◆ Saved entries
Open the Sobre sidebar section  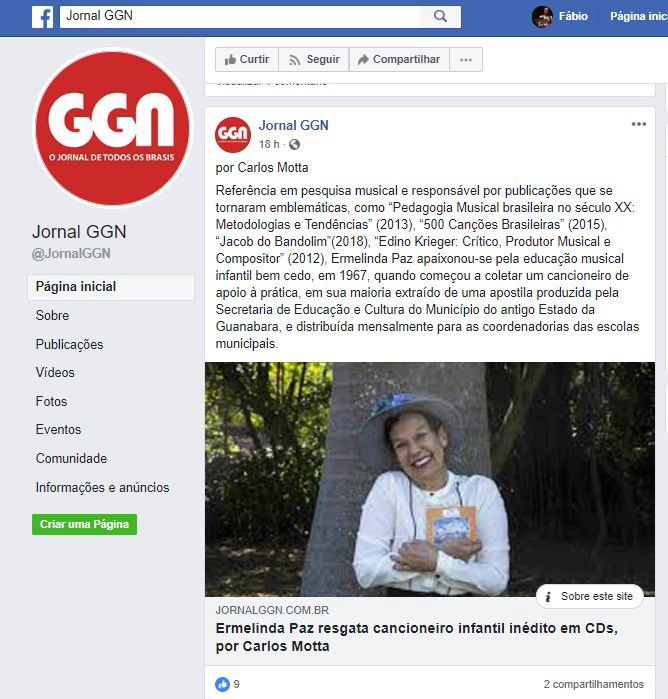coord(53,315)
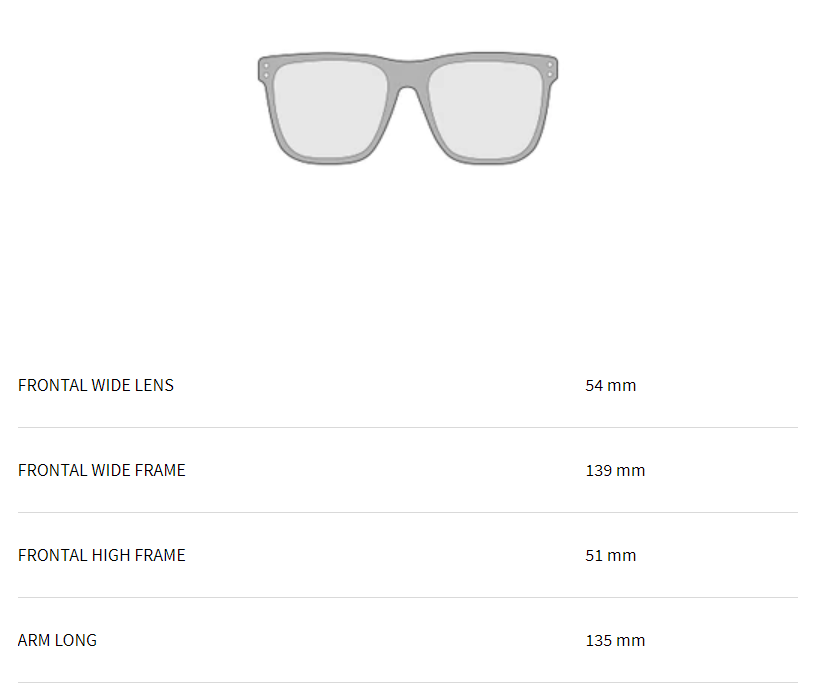Click the right lens of the glasses
826x696 pixels.
tap(485, 109)
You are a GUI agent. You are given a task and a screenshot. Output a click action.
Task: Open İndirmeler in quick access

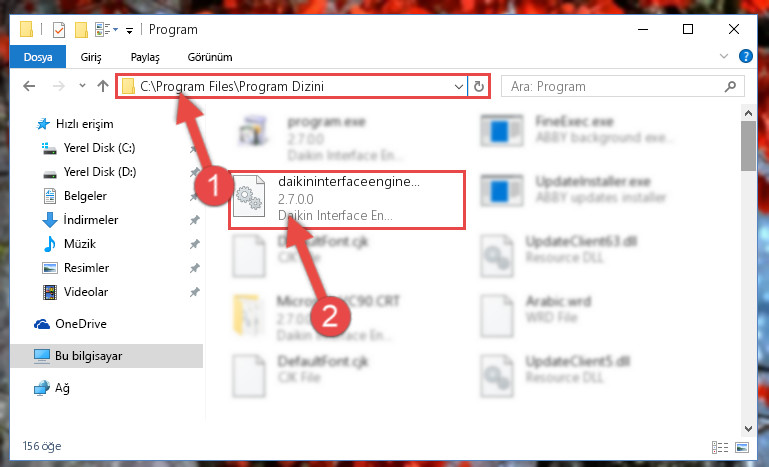pyautogui.click(x=91, y=220)
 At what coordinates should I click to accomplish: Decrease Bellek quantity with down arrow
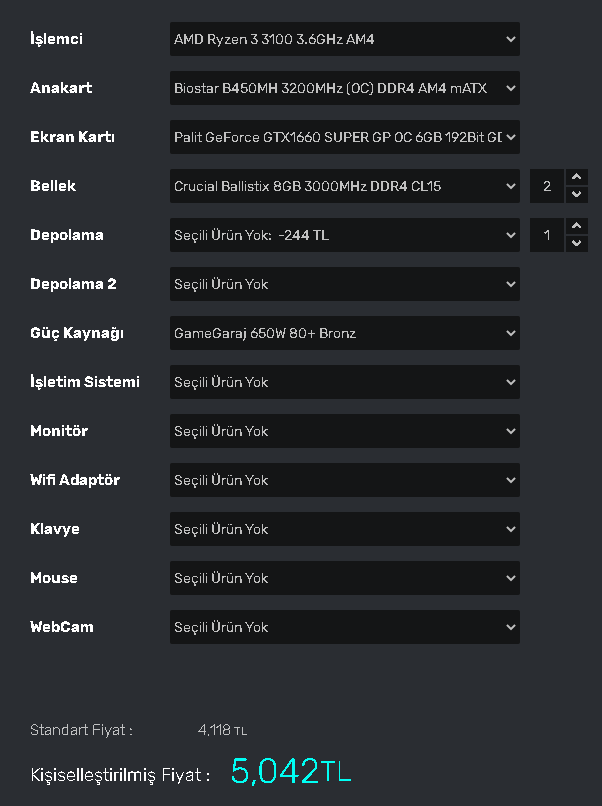(x=576, y=194)
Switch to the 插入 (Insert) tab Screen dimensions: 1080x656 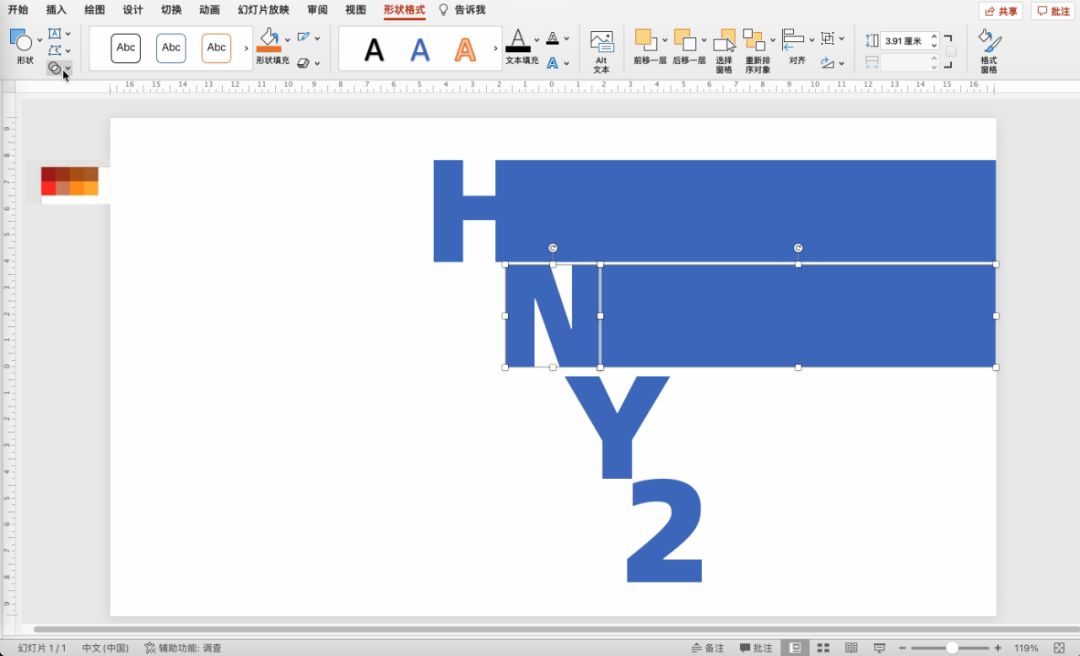click(56, 10)
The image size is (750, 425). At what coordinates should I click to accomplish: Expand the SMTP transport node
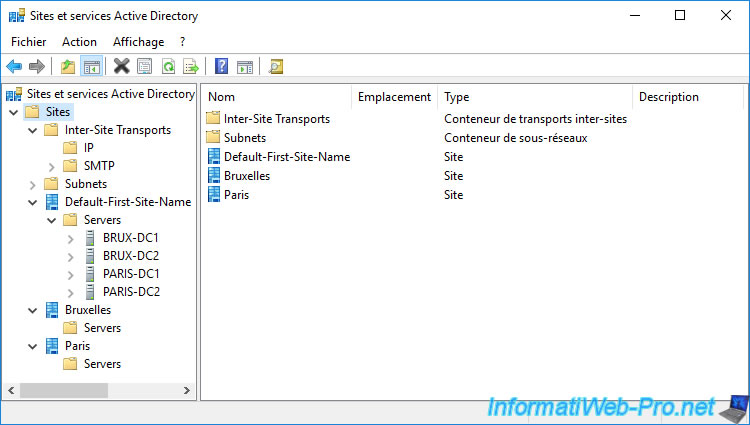[x=51, y=166]
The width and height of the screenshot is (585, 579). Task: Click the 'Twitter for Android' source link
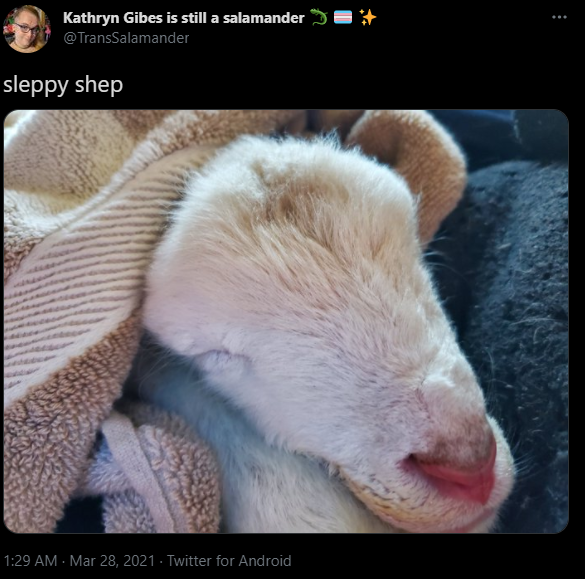click(229, 561)
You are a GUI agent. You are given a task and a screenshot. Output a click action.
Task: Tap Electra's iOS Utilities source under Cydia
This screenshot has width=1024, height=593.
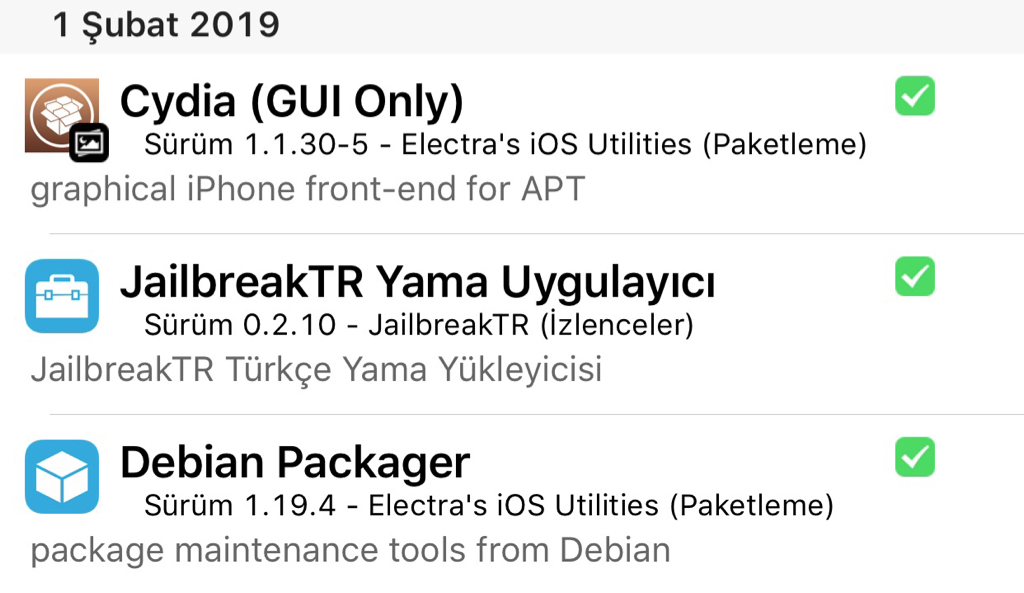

◆ Activity
All lines from the one containing "The image size" to the last line of the records above, and no others, should be returned unchanged, without pictures.

◆ Answer section
The image size is (750, 425). At what coordinates should I click to accomplish: Expand the SMTP transport node
[x=51, y=166]
The width and height of the screenshot is (585, 579). Task: Click the 'Twitter for Android' source link
click(229, 561)
You are a GUI agent. You are given a task and a screenshot. Output a click action.
Task: Tap Electra's iOS Utilities source under Cydia
This screenshot has width=1024, height=593.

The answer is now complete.